Nach einer spannenden Diskussion mit einem Kollegen schien es mir sinnvoll, noch einmal etwas zum Marxismus zu schreiben, damit der Artikel "Money vs. Services" nicht falsch verstanden wird.

Die Überbetonung der Gleichheit in der kritischen/Marxistischen Theorie entsteht erstens aus der Annahme, dass "das Sein, das Bewusstsein bestimmt". Das klingt zwar gut, gibt jedoch der Ökonomie in der Menschheit einen zu großen Stellenwert. Nicht jede Handlung der Menschen ist durch ihre Existenzsucht begründet. Vielmehr sind die Sozialisation, die Sexualität, die Geographie und viele andere Faktoren unterbelichtet. Marx verschleiert diese Einseitigkeit, indem er die "Universalität" der Produktion und den Unterschied zur Natur, wie auch das "Gattungswesen" betont. Dennoch verharren alle Gedanken nur in diesen Kategorien. Des Weiteren unterschätzt dieser Ansatz die Wichtigkeit von Ideen, denn die Interpretation der Klassenverhältnisse selber ist eine Idee, die sich als solche nicht über andere stellen kann, sondern am Ende sich doch in den Grenzen der menschlichen Rationalität messen lassen muss. Wenn die Menschheit durch die Ökonomie geprägt wäre, dann wäre diese die wichtigste Stellschraube für jede Gerechtigkeitsüberlegung und gleichzeitig die Gleichheit das erstrebenswerteste Glück. Die Freiheit auf dem anderen Ende der hier vorausgesetzten dichotomen Werteskale wäre dahingegen die Freiheit der Wohlhabenden und nach Rousseau paraphrasiert die Lösung der "Zwang zur Freiheit in der Auflösung des Individuums im allgemeinen Willen". Diese Paradoxie entstellt den Marxismus zweitens auch historisch, wie es Frau Zehnpfennig zum Beispiel (wenn auch leicht) polemisch hier dargelegt hat.

Marx schreibt:

1. "Der Mensch ist ein Gattungswesen"
2. "Es ist vor allem zu vermeiden, die "Gesellschaft" wieder als Abstraktion dem Individuum gegenüber zu fixieren. Das Individuum ist das gesellschaftliche Wesen. "

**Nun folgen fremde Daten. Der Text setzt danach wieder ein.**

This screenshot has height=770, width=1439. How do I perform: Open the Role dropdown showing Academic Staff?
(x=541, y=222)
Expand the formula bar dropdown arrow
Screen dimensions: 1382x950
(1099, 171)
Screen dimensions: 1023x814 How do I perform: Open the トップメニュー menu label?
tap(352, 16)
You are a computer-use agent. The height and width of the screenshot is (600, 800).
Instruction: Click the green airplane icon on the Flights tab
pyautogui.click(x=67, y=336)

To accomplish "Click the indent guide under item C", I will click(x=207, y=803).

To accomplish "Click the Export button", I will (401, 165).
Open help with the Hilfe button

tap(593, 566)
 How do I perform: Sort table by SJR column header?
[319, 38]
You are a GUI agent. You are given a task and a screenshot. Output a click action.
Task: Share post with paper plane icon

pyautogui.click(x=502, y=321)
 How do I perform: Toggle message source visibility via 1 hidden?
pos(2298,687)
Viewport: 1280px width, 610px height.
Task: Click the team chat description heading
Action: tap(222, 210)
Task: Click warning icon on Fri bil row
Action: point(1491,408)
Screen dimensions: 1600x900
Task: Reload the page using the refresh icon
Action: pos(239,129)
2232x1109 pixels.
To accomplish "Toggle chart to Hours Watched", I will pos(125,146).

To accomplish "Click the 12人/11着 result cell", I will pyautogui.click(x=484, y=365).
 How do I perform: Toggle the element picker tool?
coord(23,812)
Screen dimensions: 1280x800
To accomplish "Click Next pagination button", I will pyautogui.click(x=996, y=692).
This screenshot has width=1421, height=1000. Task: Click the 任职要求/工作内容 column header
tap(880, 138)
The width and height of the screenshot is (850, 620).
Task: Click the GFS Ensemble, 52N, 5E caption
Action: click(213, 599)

3. "Der Tod scheint als ein harter Sieg der Gattung über das bestimmte Individuum und ihrer Einheit zu widersprechen; aber das bestimmte Individuum ist nur ein bestimmtes Gattungswesen, als solches sterblich."

Aus diesen Gedanken ist historisch die Gattung dem Individuum, und damit der Freiheit vorgezogen worden, wobei die Gleichheit als reduzierte ökonomische Kategorie, immer nur noch mehr Ungerechtigkeit erschaffen kann, denn Gleichheit gibt es nur im Recht, nicht im Sein.